Re-reading this snippet, I don't see a case where atomic loading of a constant variable could make sense. While it is better to have such code fail at compile time, it will also immediately fail at runtime too, and more importantly seems unlikely to be ever produced in practice. And this function is not exported to userspace anyway.

In D46887#1070262, @kib wrote:

Yes, perhaps SSE2 is the way out when i386 become userspace-only.

Given the near removal of i386 kernel-wise, this comment seems to make sense only if we are going to provide code for 64-bit loads in userland for i386 (which we do not today). Am I misunderstanding something? Additionally, I thought the longer-term plan was to rely on compilers for such atomic operations (at least in userland) instead of rolling out our own?

Given all the above, barring any misunderstanding on my part, my current plan is to:

  • Commit this as is.
  • Open a separate revision adding atomic_load_acq_64_sse2() but only if you tell me that having our own hand-rolled implementation is necessary, e.g., in preparation of exposing the atomic_*_64() functions to userland (because I still don't understand why we would need one otherwise, given the i386 kernel is going away and these are not going to be used by the amd64 kernel).

Is that acceptable?

Atomic load from const uint64_t by itself is not very useful, but having uint64_t * which sometimes point to a constant is not too strange.

I noted that load_64_586 does not work on ro mappings when I developed userspace timecounters. I tried to use it for reading some value from the shared page and it faulted for obvious reasons. As result, ABI of the timehands exposed to userspace is limited to uint32_t on 32bit x86.

In D46887#1070776, @kib wrote:

Atomic load from const uint64_t by itself is not very useful, but having uint64_t * which sometimes point to a constant is not too strange.

Yes. Passing a uint64_t * to a function having a const pointer parameter is however not a problem.

I noted that load_64_586 does not work on ro mappings when I developed userspace timecounters. I tried to use it for reading some value from the shared page and it faulted for obvious reasons. As result, ABI of the timehands exposed to userspace is limited to uint32_t on 32bit x86.

I can image the surprise... But I assume this ship has sailed already, i.e., you do not plan to change that now, do you?

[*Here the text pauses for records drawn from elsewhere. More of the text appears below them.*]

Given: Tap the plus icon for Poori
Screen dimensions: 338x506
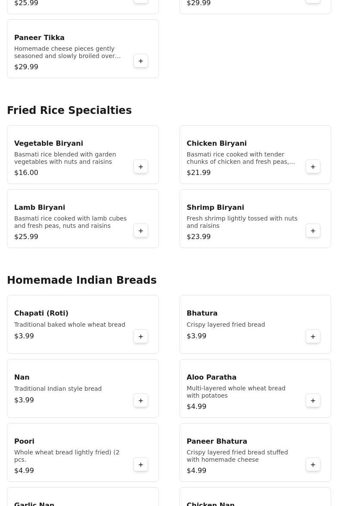Looking at the screenshot, I should (141, 465).
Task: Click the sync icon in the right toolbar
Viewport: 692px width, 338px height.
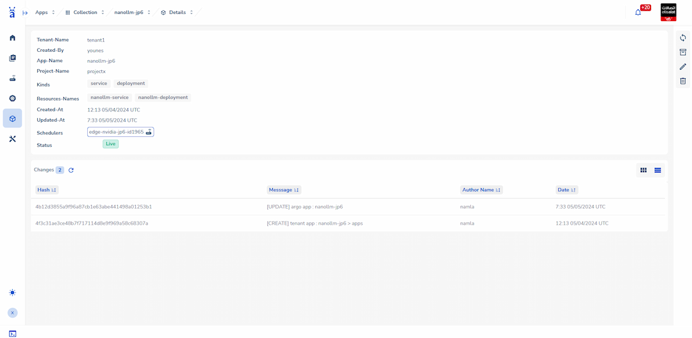Action: click(682, 38)
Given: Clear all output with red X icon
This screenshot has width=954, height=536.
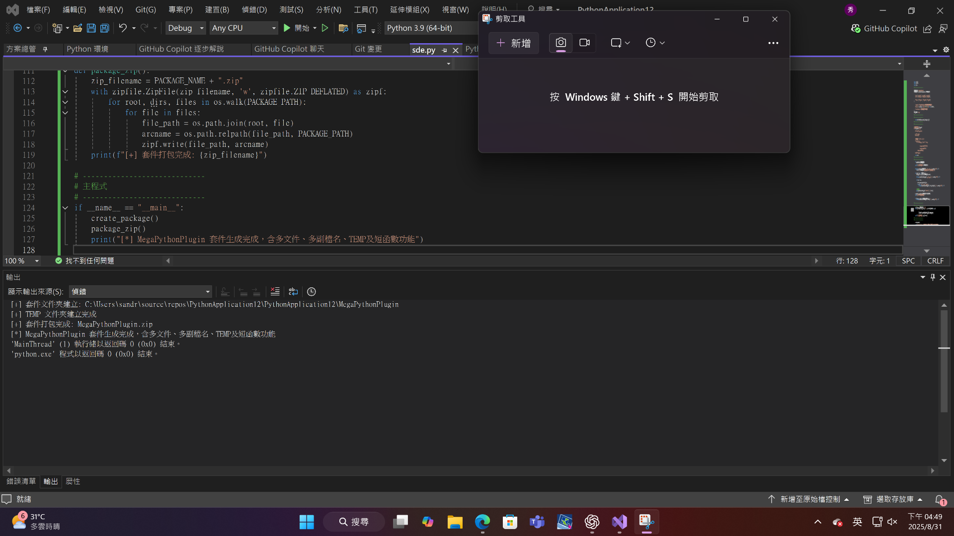Looking at the screenshot, I should tap(275, 292).
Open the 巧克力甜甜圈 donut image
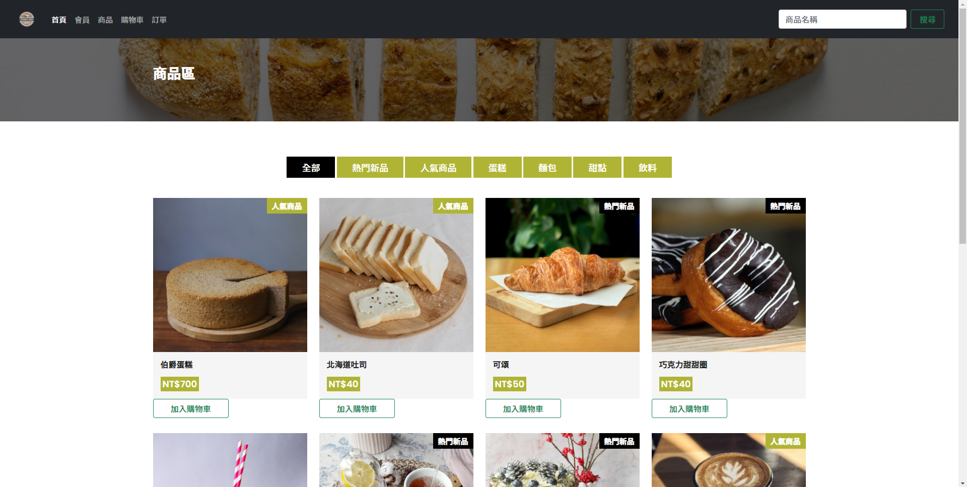This screenshot has width=967, height=487. pos(729,275)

In D46887#1070776, @kib wrote:

Atomic load from const uint64_t by itself is not very useful, but having uint64_t * which sometimes point to a constant is not too strange.

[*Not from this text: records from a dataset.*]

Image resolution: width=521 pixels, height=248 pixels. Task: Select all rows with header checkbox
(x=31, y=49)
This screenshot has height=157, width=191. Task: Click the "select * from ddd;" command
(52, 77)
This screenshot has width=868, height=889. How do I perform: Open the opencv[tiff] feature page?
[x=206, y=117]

Yes. Passing a uint64_t * to a function having a const pointer parameter is however not a problem.

I mean that using atomic_load() on memory living in ro mapped segments can occur naturally, by dereferencing uint64_t *.

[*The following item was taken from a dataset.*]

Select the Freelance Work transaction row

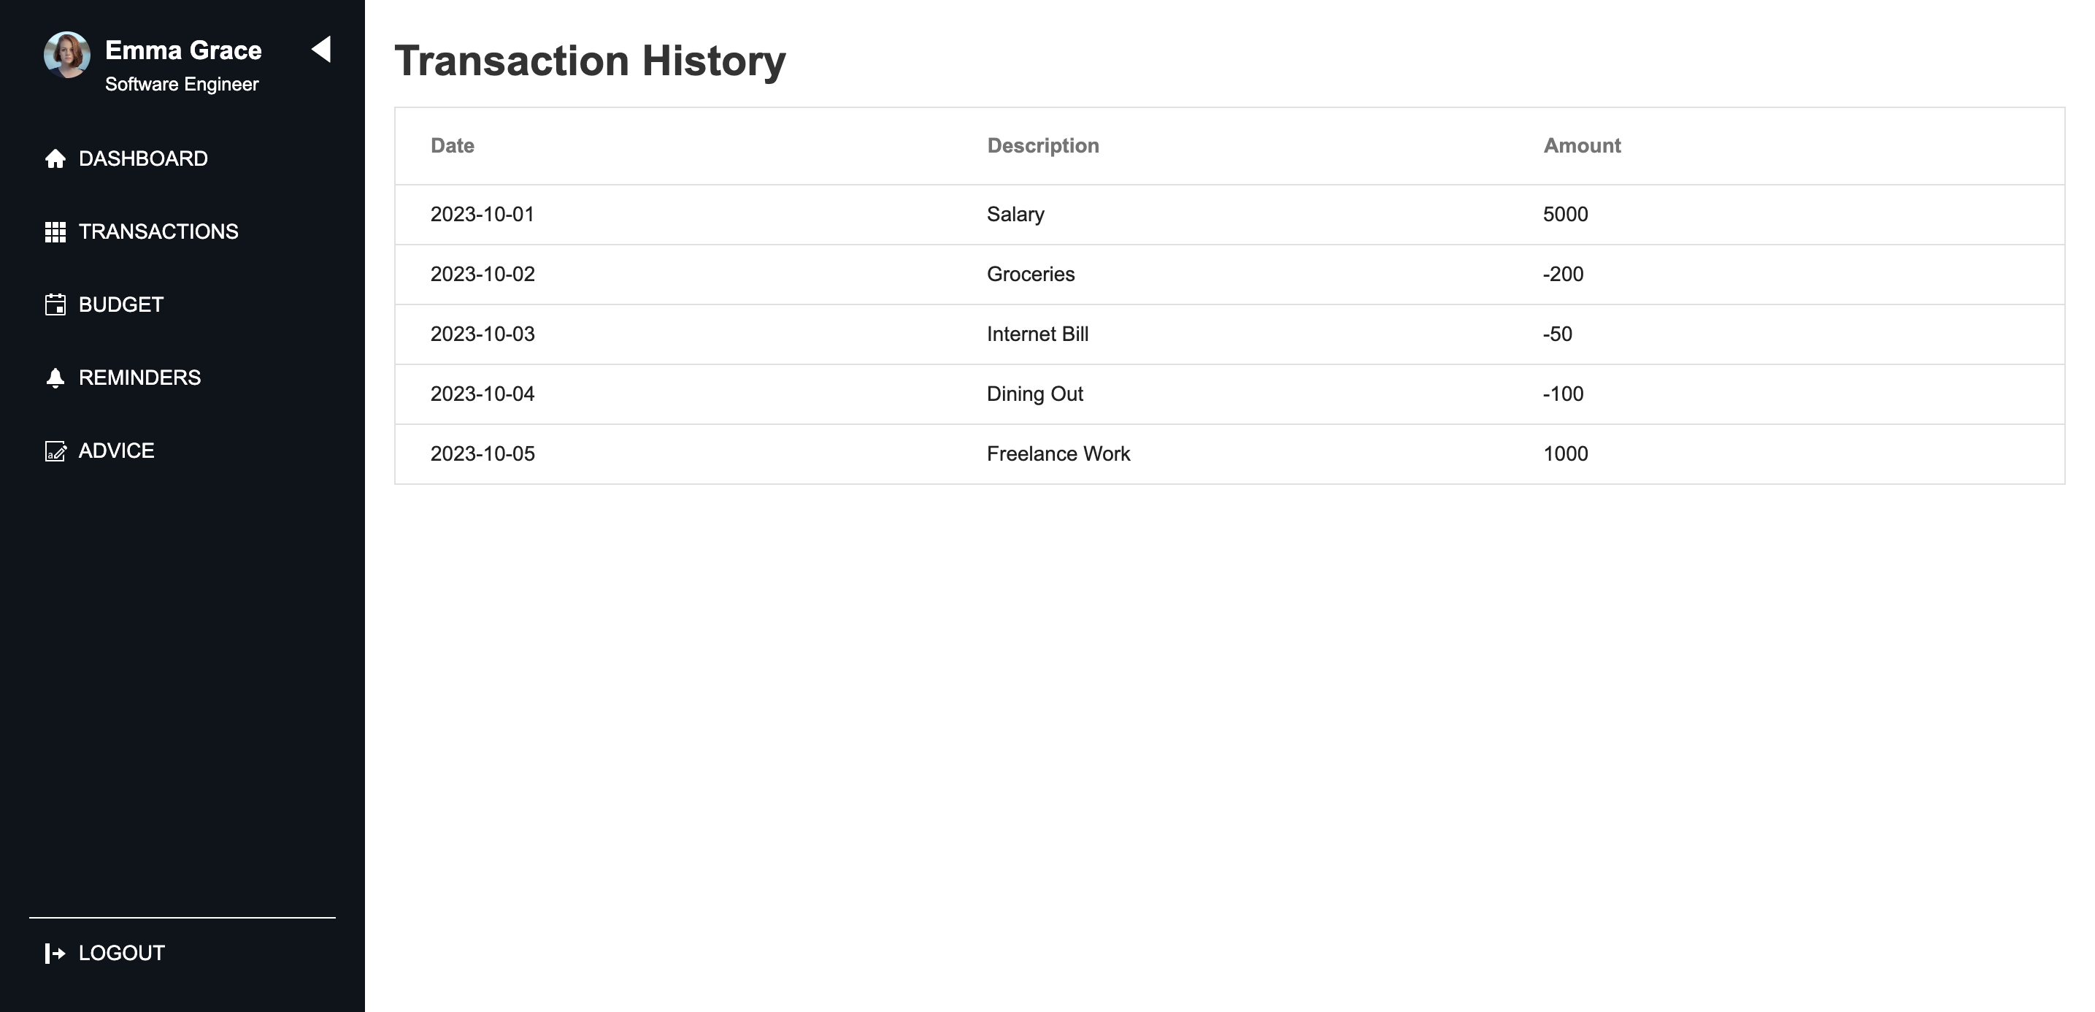click(1230, 454)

I noted that load_64_586 does not work on ro mappings when I developed userspace timecounters. I tried to use it for reading some value from the shared page and it faulted for obvious reasons. As result, ABI of the timehands exposed to userspace is limited to uint32_t on 32bit x86.

I can image the surprise... But I assume this ship has sailed already, i.e., you do not plan to change that now, do you?

I do not plan this now of course, since we already have the ABI for sharedpage timehands.

Still, having atomic_64 for i386 userspace is probably a requirement which we cannot avoid. Either we should keep current cmpxchg8b bits, or switch to SSE2 load as you proposed.

olce retitled this revision from atomic: Constify atomic loads to atomics: Constify loads.
olce edited the summary of this revision. (Show Details)

Fix compilation of atomic_load_acq_64_i586(). Expand commit message.

This revision was not accepted when it landed; it landed in state Needs Review.Mon, Dec 16, 2:45 PM
Closed by commit rG5e9a82e898d5: atomics: Constify loads (authored by olce). · Explain Why
This revision was automatically updated to reflect the committed changes.

Please see D48062 for a followup of the i386 discussion.

Until a personal issue is taken care of I'm not going to be eloquent. Looks like you figured out how to suppress the fault, which D34701 lacked. Having a commit bit also helps get things through... I'm glad this is done since most cases it will be a const pointer to writable memory (the const being used to cause the compiler to error if it is written to).